** Opening Dataset records block **

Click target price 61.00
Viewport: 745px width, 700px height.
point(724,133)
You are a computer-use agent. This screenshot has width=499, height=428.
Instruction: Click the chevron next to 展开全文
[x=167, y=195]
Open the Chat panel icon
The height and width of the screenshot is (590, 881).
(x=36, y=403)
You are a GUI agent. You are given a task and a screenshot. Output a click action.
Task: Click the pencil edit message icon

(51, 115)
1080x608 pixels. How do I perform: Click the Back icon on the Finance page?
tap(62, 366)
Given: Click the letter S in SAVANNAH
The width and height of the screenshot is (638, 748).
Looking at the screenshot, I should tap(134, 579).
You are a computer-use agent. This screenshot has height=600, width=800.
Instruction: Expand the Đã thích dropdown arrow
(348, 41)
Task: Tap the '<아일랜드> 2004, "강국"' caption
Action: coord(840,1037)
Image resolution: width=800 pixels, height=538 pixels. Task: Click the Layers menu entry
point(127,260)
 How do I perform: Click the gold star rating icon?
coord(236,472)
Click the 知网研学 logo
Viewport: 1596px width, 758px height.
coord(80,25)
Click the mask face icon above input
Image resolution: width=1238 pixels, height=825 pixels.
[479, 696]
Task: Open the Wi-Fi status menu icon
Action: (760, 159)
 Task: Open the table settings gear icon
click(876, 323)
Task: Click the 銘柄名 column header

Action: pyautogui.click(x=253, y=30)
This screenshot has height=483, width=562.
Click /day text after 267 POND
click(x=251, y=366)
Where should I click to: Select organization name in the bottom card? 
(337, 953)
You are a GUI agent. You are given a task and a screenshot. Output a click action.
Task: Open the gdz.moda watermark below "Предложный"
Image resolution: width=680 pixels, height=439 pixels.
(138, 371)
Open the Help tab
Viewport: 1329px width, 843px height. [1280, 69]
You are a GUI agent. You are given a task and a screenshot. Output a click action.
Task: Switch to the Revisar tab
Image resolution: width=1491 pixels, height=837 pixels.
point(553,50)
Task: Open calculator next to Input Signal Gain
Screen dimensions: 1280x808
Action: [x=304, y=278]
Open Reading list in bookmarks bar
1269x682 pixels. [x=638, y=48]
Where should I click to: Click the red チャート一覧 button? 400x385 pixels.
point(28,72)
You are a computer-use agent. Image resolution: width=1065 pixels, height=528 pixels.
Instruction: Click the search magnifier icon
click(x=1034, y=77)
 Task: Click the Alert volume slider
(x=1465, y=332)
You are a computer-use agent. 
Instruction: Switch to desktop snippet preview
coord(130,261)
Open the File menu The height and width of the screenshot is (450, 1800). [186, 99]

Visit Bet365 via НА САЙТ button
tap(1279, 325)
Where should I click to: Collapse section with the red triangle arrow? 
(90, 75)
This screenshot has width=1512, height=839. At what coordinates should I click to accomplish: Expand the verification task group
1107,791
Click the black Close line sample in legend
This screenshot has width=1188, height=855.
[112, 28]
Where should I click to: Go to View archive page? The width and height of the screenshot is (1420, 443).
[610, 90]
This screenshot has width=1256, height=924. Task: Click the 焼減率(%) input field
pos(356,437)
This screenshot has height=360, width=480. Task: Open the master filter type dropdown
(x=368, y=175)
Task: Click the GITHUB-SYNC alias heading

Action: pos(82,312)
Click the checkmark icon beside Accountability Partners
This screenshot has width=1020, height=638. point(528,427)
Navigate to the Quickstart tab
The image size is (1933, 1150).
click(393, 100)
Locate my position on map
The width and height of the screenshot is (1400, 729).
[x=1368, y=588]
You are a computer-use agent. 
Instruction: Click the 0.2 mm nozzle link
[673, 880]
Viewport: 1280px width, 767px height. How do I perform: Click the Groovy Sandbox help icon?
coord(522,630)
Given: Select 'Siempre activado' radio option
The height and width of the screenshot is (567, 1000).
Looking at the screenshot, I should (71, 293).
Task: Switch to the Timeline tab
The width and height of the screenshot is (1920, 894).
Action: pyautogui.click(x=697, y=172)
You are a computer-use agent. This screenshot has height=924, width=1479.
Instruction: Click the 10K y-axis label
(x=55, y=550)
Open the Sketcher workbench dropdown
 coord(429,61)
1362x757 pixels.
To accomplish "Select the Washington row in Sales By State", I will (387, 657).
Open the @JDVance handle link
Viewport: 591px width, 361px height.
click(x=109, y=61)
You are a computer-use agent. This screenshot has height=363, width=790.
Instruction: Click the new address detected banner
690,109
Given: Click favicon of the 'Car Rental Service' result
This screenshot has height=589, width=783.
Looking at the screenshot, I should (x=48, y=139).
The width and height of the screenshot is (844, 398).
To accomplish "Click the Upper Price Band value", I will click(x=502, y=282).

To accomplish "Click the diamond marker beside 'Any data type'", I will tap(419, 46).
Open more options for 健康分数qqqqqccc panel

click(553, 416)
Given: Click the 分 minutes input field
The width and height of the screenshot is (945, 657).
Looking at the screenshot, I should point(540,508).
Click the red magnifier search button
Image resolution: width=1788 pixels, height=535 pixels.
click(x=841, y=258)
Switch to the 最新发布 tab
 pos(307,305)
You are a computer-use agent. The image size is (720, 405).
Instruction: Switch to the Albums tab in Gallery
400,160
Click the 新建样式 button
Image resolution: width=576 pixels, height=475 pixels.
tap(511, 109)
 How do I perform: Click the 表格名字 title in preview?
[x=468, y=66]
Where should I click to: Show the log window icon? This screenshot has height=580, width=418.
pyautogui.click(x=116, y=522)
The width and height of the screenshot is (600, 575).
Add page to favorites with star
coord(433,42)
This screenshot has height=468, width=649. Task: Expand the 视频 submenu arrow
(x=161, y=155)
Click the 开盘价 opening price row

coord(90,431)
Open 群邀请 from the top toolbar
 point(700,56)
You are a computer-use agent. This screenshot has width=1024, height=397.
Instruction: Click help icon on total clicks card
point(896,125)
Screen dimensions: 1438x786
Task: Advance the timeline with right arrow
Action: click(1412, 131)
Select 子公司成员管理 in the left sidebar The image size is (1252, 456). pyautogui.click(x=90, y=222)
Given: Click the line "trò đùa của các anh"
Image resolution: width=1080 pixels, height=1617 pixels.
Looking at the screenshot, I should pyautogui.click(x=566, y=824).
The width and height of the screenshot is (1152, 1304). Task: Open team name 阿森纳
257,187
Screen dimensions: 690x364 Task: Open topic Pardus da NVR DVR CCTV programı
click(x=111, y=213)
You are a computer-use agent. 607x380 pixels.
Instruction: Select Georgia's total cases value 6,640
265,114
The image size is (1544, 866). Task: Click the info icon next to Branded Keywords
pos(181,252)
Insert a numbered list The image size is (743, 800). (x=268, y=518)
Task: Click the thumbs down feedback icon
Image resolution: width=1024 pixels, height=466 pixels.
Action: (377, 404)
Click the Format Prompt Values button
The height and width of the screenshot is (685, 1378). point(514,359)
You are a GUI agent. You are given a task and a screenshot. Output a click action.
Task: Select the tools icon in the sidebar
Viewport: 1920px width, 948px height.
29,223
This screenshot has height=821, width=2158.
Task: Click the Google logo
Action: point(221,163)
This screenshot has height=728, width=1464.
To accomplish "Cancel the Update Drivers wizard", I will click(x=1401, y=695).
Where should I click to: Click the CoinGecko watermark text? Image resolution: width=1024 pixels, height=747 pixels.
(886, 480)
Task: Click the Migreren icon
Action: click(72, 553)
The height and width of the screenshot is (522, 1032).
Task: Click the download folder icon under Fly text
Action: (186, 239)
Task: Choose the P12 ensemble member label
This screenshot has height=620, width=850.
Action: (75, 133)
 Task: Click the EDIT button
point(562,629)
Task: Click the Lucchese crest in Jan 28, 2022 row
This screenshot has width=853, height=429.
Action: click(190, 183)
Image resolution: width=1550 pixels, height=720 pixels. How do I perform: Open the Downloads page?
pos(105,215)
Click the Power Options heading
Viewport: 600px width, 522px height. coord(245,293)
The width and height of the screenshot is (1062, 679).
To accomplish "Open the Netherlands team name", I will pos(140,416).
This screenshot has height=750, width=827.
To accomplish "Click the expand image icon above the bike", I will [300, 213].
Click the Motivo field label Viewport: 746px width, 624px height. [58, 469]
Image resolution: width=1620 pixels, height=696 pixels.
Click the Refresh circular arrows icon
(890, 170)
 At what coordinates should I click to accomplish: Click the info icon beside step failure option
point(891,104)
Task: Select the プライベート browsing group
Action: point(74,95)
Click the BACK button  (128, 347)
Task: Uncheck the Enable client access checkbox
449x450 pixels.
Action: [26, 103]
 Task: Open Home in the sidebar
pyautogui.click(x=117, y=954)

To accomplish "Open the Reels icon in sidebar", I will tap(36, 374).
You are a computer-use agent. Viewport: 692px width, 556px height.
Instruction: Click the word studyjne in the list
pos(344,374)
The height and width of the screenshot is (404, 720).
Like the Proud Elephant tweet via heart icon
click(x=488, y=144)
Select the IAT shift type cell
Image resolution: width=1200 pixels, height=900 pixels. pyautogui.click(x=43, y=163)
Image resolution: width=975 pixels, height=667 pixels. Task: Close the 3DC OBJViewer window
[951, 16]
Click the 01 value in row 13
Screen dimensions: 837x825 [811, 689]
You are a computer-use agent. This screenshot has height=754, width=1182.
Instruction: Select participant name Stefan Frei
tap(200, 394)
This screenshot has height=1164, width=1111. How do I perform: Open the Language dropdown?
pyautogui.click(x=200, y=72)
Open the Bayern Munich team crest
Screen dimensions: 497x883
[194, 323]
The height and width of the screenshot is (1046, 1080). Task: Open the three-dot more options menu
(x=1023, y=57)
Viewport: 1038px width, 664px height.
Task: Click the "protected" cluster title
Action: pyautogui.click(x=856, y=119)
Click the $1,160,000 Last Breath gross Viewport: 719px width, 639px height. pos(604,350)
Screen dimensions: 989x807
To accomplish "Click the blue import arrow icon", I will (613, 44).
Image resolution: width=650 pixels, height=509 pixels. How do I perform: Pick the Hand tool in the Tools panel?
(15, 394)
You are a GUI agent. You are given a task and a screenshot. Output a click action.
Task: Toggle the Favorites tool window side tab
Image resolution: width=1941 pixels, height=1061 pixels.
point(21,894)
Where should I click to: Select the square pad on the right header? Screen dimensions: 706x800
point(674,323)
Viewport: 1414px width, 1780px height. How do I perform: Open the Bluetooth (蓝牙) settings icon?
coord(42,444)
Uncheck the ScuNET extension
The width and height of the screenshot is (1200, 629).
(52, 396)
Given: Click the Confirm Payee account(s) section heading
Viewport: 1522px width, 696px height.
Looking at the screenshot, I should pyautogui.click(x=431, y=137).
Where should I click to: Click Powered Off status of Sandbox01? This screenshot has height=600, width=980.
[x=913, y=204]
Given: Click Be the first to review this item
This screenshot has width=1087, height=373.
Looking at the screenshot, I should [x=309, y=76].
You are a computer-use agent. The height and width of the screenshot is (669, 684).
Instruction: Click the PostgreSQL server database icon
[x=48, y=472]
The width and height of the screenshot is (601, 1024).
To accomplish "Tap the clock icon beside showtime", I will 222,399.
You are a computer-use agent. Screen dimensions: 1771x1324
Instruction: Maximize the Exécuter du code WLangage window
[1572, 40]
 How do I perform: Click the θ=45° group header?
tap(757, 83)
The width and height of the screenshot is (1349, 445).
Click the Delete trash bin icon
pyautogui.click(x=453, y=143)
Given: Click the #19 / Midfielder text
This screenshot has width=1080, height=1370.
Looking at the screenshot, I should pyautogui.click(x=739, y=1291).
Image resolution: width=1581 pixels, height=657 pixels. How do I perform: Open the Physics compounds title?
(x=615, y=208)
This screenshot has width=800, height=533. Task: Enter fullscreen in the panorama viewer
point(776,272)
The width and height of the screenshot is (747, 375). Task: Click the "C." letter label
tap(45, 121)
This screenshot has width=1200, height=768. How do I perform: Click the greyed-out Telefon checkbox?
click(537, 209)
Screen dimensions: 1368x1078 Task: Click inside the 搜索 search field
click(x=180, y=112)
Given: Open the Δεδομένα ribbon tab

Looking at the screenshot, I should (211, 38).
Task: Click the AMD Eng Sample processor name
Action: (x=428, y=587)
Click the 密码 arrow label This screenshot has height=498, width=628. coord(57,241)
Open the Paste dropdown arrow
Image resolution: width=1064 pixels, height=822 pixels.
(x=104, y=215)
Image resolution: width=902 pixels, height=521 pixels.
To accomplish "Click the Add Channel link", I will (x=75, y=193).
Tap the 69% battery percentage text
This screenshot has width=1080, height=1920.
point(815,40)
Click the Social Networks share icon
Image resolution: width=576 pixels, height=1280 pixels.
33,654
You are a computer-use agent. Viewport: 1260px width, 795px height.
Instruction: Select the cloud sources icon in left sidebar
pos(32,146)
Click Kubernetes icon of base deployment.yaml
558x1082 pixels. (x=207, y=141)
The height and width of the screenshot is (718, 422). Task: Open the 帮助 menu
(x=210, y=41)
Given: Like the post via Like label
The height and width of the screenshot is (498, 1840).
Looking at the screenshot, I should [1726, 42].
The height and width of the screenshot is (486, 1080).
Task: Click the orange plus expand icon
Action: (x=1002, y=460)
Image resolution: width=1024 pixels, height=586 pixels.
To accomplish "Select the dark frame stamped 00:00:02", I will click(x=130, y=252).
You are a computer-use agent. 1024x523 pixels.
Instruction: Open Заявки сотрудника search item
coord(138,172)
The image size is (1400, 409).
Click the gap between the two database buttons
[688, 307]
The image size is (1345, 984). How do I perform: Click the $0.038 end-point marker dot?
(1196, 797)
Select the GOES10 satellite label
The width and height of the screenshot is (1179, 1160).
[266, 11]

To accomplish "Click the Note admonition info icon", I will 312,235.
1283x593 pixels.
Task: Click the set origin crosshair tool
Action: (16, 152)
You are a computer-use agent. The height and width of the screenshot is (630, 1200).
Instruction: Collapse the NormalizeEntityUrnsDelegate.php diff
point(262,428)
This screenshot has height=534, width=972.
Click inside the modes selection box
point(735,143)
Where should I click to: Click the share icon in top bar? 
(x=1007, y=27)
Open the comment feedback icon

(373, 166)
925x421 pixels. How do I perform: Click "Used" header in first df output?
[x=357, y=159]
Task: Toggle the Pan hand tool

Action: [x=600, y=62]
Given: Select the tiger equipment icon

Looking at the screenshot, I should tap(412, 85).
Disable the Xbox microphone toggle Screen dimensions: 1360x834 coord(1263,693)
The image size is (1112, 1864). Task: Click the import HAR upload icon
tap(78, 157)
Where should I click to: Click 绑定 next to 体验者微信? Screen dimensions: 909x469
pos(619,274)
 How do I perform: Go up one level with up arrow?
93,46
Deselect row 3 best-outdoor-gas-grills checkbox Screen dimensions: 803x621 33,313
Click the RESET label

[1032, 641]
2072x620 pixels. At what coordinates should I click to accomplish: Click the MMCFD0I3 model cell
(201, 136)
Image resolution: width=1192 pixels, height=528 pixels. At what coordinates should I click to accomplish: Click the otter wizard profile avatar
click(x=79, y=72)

** Closing Dataset records block **

Task objective: In the records above, find each line that mentions the string "Uncheck", then copy it.

Answer to this problem:
Task: Uncheck the Enable client access checkbox
Uncheck the ScuNET extension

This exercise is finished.